Of myths and moonshine
Edge.org, November 14, 2014
Abstract
The central problem with Artificial Intelligence (AI) is identified as the pervasive mythology surrounding it—the quasi-religious belief that algorithms are equivalent to sentient life, destined to surpass or destroy humanity. This narrative creates tangible negative consequences, including periodic disappointments in the technical field and a dangerous economic structure. Current big data AI relies heavily on uncompensated contributions from human users (e.g., translators providing corpora), creating the illusion of autonomous machine intelligence while functionally supporting a new technical elite, mirroring the dynamics of organized religion. Furthermore, the focus on speculative existential AI threats distracts from immediate, controllable dangers posed by technological actuators (such as weaponized drones), regardless of algorithmic sophistication.
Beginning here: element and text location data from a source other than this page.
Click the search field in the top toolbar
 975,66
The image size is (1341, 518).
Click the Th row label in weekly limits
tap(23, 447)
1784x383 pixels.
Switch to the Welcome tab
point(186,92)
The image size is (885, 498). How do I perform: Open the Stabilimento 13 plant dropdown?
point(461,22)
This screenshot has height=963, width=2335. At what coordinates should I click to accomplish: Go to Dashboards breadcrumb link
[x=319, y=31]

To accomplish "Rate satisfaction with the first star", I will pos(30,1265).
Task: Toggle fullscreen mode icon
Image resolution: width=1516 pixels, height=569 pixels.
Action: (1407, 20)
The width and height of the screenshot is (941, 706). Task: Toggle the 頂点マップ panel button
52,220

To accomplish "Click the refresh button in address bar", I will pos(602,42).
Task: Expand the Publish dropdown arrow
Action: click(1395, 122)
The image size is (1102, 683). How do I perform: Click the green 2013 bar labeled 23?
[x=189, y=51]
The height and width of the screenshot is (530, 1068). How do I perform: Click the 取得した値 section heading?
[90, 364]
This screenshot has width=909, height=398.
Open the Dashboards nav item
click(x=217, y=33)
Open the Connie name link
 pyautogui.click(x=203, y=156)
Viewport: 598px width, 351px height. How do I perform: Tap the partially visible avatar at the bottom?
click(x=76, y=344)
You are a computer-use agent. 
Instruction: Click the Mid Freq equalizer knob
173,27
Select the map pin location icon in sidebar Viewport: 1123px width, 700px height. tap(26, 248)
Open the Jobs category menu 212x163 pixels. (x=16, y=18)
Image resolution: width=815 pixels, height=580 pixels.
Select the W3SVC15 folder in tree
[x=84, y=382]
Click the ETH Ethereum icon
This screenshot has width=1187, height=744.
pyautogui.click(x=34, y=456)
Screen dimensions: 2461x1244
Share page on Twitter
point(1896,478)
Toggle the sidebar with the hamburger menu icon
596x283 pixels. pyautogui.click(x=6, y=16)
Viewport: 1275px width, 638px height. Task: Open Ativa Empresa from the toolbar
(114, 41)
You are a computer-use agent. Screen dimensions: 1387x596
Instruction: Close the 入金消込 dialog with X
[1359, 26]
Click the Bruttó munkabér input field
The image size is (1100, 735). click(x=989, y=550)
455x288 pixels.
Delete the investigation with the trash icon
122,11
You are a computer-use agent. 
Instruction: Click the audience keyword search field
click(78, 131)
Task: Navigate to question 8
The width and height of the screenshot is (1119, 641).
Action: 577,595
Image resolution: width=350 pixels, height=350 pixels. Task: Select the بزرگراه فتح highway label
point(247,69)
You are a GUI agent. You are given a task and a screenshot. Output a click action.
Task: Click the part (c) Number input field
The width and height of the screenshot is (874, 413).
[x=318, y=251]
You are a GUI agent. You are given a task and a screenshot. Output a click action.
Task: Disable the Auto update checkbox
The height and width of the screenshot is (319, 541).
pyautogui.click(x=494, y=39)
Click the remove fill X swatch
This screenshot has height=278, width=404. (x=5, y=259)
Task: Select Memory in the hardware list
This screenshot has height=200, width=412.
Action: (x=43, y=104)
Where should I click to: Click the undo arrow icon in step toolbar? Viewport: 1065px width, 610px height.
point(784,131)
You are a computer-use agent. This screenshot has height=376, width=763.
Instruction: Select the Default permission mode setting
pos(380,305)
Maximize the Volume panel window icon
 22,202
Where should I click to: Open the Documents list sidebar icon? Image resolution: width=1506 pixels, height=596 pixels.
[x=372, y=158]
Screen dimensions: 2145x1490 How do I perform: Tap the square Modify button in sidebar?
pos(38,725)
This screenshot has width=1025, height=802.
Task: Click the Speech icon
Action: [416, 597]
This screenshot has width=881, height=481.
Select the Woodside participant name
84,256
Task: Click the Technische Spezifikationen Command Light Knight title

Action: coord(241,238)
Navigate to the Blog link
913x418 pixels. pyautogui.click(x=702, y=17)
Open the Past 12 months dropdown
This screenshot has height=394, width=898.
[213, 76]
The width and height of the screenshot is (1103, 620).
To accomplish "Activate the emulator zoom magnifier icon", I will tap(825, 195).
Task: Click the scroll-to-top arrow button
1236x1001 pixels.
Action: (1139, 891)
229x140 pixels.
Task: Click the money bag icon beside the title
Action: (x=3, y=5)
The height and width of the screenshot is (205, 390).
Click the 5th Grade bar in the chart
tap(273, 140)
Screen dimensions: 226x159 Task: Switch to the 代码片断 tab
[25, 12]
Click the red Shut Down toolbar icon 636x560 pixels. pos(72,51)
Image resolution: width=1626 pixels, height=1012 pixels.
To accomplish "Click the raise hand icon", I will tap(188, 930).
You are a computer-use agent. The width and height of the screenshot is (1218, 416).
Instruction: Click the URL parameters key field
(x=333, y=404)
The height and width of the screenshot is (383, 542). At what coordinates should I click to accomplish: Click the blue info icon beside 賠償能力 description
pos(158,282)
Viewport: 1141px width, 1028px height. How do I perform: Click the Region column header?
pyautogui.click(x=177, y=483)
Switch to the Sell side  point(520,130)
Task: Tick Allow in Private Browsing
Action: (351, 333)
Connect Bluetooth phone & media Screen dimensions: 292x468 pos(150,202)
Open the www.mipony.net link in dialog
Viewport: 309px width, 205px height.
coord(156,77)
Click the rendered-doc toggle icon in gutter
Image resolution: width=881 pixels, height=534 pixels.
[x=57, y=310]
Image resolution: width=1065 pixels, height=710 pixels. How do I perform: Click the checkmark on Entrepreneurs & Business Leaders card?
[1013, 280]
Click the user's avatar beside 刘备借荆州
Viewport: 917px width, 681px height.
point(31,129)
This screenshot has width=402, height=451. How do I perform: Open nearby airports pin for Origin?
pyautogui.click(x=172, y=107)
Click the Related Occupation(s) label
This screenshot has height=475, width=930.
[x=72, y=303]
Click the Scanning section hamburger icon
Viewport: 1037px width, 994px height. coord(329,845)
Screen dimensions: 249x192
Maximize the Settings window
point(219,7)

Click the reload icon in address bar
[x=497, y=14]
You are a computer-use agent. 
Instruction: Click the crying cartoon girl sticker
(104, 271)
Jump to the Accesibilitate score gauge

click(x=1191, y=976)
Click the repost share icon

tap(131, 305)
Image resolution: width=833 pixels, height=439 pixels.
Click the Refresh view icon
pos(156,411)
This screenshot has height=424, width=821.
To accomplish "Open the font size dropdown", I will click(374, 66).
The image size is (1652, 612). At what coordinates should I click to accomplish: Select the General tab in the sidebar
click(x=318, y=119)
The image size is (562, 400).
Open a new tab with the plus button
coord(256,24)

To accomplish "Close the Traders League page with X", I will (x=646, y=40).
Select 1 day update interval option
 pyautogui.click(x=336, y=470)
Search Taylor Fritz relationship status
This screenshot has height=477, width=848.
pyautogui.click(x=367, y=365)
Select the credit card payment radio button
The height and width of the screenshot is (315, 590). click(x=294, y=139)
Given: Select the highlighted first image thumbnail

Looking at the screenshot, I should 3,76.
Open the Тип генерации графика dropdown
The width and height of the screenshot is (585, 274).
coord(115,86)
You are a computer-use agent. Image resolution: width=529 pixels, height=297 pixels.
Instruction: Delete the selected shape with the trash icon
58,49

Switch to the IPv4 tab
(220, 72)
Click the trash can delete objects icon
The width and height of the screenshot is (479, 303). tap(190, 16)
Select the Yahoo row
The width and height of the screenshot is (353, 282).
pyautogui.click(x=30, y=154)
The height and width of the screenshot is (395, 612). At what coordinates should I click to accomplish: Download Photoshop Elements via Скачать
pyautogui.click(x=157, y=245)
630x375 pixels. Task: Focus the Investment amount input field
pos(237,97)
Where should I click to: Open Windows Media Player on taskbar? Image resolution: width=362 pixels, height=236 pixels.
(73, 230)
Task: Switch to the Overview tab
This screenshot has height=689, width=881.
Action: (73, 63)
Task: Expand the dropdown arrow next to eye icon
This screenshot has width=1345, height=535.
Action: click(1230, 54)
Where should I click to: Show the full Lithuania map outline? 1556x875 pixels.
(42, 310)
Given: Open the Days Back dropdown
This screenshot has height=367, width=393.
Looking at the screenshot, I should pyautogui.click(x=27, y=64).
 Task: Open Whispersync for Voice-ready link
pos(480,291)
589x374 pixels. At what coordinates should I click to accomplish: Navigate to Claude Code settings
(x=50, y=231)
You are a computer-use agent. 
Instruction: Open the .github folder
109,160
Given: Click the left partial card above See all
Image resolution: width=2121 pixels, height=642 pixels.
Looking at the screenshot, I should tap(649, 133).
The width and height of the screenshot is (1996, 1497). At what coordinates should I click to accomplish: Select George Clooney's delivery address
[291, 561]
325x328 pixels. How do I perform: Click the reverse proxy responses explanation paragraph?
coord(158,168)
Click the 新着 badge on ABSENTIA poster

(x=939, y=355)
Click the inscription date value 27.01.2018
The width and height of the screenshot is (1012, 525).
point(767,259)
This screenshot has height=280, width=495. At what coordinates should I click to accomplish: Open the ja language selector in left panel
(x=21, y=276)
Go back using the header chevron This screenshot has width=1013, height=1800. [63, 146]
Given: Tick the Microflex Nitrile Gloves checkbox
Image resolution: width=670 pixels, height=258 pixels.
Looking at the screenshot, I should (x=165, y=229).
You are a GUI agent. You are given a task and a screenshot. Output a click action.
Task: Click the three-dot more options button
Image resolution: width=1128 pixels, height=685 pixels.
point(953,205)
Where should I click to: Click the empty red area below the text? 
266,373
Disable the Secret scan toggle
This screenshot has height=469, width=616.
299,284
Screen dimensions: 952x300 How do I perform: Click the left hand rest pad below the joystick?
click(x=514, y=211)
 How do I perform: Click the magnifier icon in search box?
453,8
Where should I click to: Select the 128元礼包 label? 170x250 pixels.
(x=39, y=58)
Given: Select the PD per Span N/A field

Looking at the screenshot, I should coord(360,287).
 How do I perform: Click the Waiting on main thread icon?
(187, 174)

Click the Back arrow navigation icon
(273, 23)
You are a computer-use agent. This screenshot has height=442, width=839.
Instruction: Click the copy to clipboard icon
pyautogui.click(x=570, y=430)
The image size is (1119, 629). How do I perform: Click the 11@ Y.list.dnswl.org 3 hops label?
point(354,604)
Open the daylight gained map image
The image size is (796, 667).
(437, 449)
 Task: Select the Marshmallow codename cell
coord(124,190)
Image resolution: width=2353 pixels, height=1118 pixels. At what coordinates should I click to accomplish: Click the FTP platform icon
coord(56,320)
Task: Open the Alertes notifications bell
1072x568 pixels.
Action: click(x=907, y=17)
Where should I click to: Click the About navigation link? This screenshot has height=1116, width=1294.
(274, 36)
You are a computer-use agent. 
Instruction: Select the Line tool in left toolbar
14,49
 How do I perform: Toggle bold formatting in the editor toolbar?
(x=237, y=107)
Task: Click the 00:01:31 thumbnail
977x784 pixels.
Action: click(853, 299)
Contributing experts widely agree that fears of imminent, malevolent super-intelligence are exaggerated, noting that AI progress is not exponentially increasing in general cognition, and that the greater short-term risk lies in machine stupidity—systems making critical decisions they are not intelligent enough to manage. The consensus is that policy and ethical effort should be directed toward ensuring algorithms are provably aligned with human values, rather than fixating on hypothetical technological singularities. – AI-generated abstract.